Rheological Investigation of Slag-Cement-Bentonite Slurries with Strength and Hydraulic Conductivity Performance Evaluation for Jet Grouting Applications in Sand
摘要
This manuscript presents a rheological investigation of cement–bentonite slurry mixtures for jet grouting applications, using ground granulated blast furnace slag (GGBFS) as a partial replacement for ordinary Portland cement (OPC). While the strength of GGBFS-stabilised soils has been widely studied, its rheological properties for jet grouting applications remains largely unexplored. In this study, slurry samples of GGBFS–OPC–bentonite mixtures are tested using an MCR 702e Modular Compact Rheometer. The results are assessed for their fit to several non-Newtonian rheological models. Among them, the Herschel–Bulkley model best describes the flow behaviour of samples with different GGBFS contents of 60%, 50% and 40% replacing OPC. The GGBFS replacement enhances cohesion, leading to higher yield stress and reduced plastic viscosity. The unconfined compressive strength (UCS) tests and hydraulic conductivity tests are conducted on slurries admixed with sand for different curing periods. The UCS results indicate that strength increases with GGBFS replacement up to 50% but decreases at 60% after 28 days of curing, whereas prolonged curing for 90 days leads to significant strength gain for the 60% GGBFS mixture.
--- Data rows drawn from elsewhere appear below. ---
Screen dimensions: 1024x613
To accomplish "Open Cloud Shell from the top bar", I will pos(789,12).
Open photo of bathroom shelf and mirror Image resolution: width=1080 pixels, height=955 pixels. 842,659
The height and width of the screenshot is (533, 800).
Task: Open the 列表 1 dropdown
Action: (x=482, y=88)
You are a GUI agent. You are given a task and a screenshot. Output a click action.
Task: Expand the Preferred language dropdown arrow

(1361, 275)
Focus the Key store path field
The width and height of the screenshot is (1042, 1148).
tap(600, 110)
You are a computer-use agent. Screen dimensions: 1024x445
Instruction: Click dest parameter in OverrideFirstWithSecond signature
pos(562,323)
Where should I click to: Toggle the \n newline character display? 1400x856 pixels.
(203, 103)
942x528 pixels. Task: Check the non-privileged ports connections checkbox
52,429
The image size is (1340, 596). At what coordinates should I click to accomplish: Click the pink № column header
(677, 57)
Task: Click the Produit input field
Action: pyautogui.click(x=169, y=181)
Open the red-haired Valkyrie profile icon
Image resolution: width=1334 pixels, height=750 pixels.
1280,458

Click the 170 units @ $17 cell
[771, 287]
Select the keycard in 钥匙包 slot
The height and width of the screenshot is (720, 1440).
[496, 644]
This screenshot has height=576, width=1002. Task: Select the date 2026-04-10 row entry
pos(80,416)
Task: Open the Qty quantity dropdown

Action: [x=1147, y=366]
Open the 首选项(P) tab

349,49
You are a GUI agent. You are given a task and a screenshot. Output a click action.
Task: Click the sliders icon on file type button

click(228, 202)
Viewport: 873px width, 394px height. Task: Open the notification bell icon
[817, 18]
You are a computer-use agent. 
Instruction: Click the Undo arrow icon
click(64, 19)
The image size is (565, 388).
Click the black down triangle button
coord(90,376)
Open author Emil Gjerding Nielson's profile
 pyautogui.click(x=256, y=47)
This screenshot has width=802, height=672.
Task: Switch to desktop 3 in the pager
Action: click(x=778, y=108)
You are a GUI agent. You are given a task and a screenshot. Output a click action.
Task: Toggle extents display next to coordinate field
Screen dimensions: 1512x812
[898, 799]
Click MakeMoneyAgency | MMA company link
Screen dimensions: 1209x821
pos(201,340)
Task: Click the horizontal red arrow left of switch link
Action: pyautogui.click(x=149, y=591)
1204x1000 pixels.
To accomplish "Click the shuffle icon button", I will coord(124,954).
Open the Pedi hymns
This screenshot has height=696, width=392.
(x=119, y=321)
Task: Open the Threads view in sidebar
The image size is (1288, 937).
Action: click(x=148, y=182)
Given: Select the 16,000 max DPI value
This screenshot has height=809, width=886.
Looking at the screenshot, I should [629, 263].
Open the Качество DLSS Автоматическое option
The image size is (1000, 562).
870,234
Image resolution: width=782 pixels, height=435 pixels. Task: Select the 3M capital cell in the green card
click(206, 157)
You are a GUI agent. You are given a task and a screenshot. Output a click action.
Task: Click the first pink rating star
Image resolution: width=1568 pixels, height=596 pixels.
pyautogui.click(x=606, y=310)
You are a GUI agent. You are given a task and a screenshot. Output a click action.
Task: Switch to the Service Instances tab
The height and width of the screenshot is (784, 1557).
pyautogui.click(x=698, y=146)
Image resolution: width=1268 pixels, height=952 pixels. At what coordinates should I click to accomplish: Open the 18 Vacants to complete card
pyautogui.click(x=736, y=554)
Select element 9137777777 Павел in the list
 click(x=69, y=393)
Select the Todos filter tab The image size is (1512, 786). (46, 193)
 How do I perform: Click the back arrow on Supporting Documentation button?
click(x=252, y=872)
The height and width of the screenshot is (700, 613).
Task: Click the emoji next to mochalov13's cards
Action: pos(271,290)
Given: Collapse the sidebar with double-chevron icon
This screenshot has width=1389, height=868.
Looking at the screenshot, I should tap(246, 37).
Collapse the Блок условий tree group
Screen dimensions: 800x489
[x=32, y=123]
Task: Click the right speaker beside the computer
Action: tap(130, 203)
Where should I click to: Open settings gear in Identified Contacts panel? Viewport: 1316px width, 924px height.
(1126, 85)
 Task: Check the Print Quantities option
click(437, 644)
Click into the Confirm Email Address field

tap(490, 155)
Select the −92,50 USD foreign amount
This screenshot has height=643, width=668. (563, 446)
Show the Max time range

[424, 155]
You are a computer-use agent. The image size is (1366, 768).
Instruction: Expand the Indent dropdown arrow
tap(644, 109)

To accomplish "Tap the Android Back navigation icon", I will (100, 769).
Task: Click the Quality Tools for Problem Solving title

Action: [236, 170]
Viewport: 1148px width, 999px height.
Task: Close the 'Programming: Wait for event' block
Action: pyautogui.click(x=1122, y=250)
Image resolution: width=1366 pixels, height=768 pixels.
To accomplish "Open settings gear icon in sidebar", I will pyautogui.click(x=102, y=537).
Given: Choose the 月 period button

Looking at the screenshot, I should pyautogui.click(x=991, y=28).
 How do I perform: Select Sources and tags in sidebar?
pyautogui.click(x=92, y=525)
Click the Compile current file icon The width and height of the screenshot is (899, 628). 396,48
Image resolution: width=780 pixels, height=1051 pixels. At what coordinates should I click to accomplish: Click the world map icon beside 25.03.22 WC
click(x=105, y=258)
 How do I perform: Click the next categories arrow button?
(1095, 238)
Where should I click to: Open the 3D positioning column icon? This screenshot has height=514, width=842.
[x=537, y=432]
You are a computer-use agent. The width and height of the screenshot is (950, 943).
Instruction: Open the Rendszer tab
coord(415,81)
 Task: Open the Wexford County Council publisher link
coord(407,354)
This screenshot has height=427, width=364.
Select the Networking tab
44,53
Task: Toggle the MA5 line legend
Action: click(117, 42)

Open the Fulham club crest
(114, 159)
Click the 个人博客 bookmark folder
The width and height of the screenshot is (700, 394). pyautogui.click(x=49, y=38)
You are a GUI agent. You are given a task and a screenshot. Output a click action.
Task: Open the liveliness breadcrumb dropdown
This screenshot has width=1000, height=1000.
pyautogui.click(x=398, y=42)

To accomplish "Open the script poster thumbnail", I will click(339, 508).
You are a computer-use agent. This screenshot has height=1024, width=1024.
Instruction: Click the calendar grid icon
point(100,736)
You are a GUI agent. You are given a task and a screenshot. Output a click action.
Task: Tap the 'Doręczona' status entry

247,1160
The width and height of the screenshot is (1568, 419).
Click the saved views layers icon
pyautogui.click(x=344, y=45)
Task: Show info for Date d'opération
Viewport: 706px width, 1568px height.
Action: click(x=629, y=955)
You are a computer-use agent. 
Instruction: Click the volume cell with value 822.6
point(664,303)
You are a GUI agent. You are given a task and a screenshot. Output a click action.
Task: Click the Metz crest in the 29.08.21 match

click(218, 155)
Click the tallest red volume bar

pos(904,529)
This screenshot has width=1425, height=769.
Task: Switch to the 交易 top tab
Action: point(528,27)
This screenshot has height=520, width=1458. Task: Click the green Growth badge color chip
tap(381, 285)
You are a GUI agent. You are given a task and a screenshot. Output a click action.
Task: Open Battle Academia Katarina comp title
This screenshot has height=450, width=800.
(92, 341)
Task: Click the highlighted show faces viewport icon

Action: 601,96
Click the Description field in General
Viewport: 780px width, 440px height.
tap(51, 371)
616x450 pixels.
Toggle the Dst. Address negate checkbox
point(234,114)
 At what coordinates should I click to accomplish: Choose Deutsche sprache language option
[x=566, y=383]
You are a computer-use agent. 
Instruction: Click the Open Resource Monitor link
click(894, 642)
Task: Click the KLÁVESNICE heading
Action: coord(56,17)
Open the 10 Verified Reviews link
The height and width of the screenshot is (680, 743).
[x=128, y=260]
The hydraulic conductivity results show values from 10− 8 to 10− 9 m/s for 28-day curing, with the 30B5050d28 and 30B4060d28 mixtures exhibiting values below 1 × 10− 8 m/s, meeting the typical design criteria for jet-grout cut-off walls. Overall, the study highlights the critical role of GGBFS as a partial cement replacement in achieving optimal field performance in jet grouting.